Start at the line with "The height and width of the screenshot is (150, 270)." in the records below, stop at the line with "Given: Click the", and return every line in that span exactly, the two end lines included.
===== INFORMATION SUPPLIED =====
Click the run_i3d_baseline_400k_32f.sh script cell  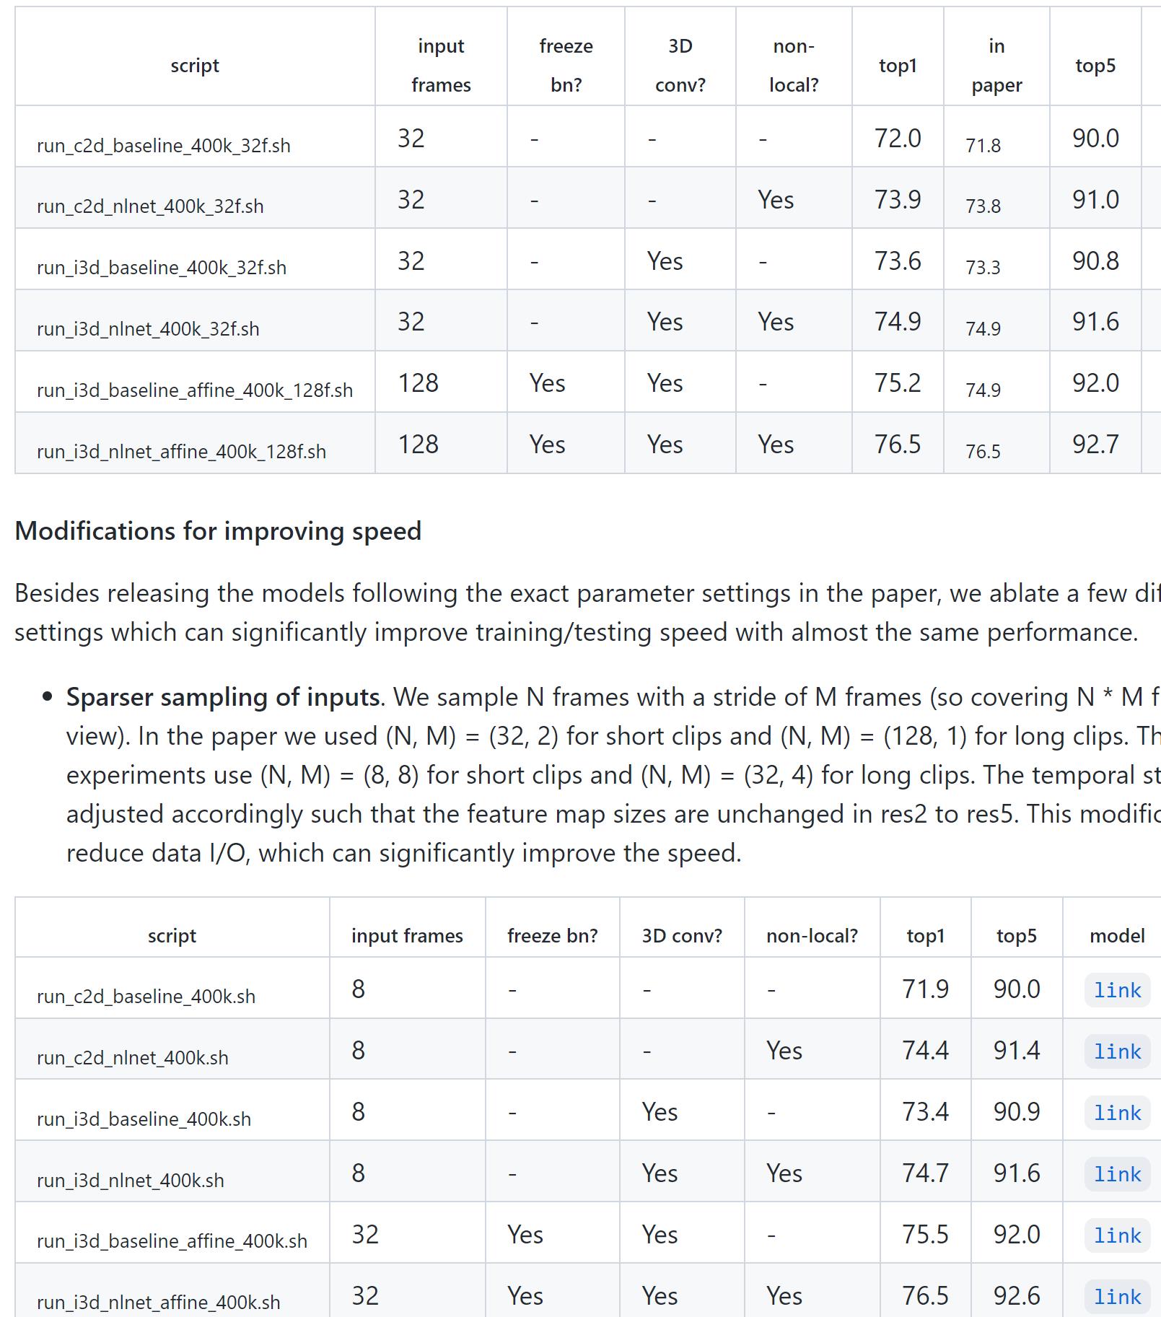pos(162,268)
=====
===== INFORMATION SUPPLIED =====
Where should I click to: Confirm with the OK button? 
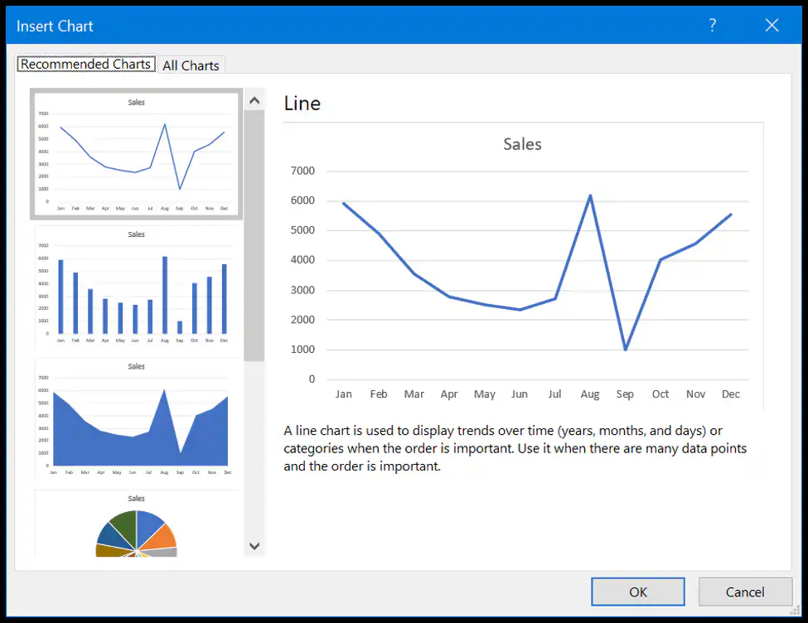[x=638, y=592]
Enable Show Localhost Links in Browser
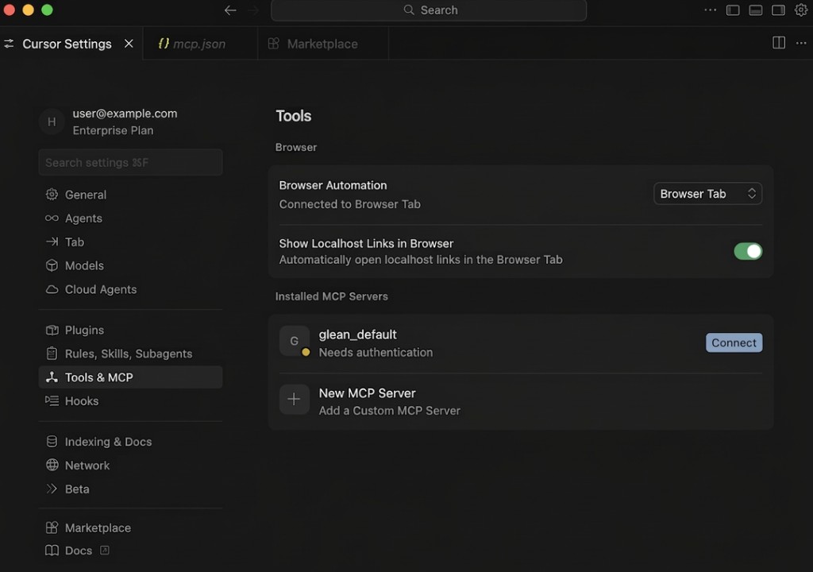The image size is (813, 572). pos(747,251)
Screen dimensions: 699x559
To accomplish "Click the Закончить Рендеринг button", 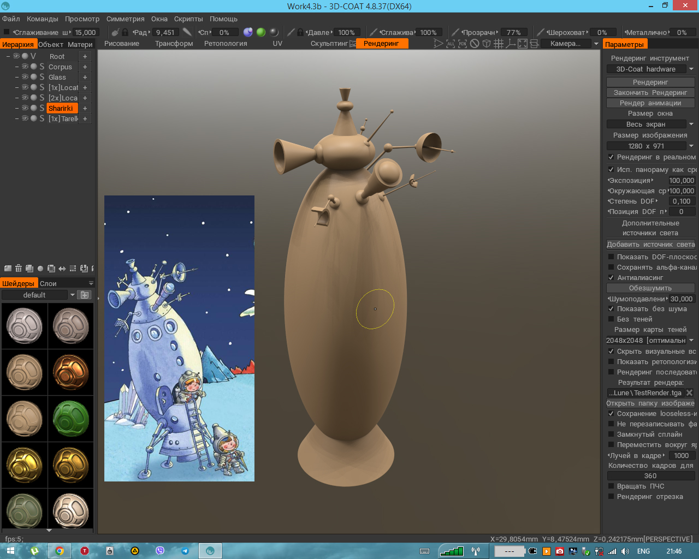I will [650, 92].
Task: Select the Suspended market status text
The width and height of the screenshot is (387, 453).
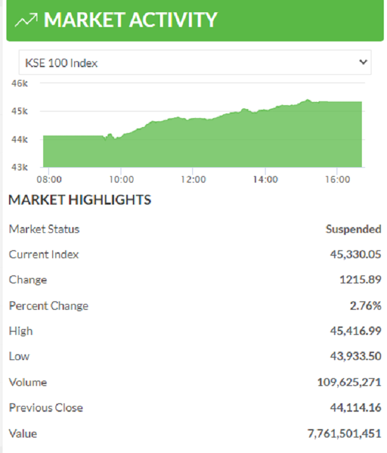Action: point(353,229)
=====
===== INFORMATION SUPPLIED =====
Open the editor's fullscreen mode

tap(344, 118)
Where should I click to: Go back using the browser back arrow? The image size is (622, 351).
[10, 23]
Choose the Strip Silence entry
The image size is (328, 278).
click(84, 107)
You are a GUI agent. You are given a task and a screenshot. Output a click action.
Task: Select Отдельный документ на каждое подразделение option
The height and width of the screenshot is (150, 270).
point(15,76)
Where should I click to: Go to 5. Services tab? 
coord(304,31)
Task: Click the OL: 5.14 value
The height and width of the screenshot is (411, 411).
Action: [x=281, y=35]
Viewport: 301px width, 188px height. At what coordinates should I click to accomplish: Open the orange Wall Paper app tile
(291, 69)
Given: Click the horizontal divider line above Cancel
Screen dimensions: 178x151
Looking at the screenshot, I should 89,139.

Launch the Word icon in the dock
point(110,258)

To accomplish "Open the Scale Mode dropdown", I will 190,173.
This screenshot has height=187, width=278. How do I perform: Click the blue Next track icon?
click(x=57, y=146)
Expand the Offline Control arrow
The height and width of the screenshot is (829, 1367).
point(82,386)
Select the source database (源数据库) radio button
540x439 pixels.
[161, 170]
=====
• **EXERCISE RESPONSE**:
The height and width of the screenshot is (150, 270).
point(15,76)
Where should I click to: Go to 5. Services tab? 
coord(304,31)
Task: Click the OL: 5.14 value
The height and width of the screenshot is (411, 411).
Action: [x=281, y=35]
Viewport: 301px width, 188px height. At what coordinates should I click to accomplish: Open the orange Wall Paper app tile
(291, 69)
Given: Click the horizontal divider line above Cancel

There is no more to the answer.